◆ **DIRECTIONS FOR THIS TASK**:
Reproduce the rows word for word, beginning with the line that contains "You are a computer-use" and continuing through the end of the rows. Omit the pictures from your answer.

--- Begin ---

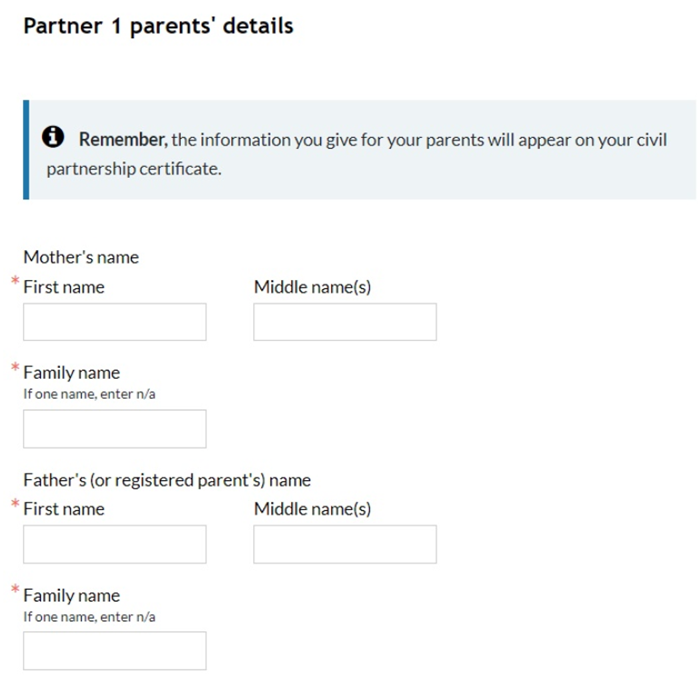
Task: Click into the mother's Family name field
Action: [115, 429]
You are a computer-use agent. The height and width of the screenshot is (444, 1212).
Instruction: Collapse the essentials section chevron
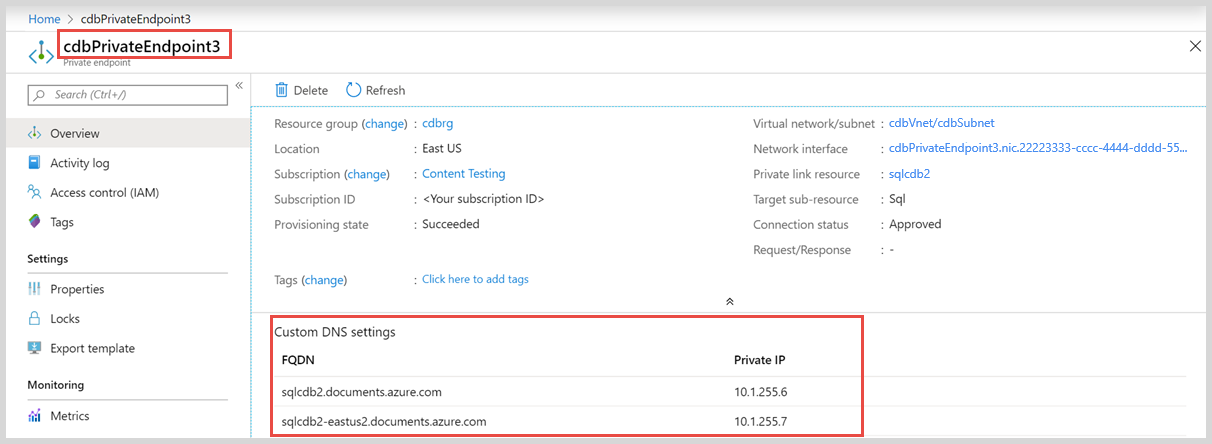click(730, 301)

--- End ---

◆ **TASK RESULT**:
You are a computer-use agent. The height and width of the screenshot is (444, 1212).
Instruction: Collapse the essentials section chevron
click(730, 301)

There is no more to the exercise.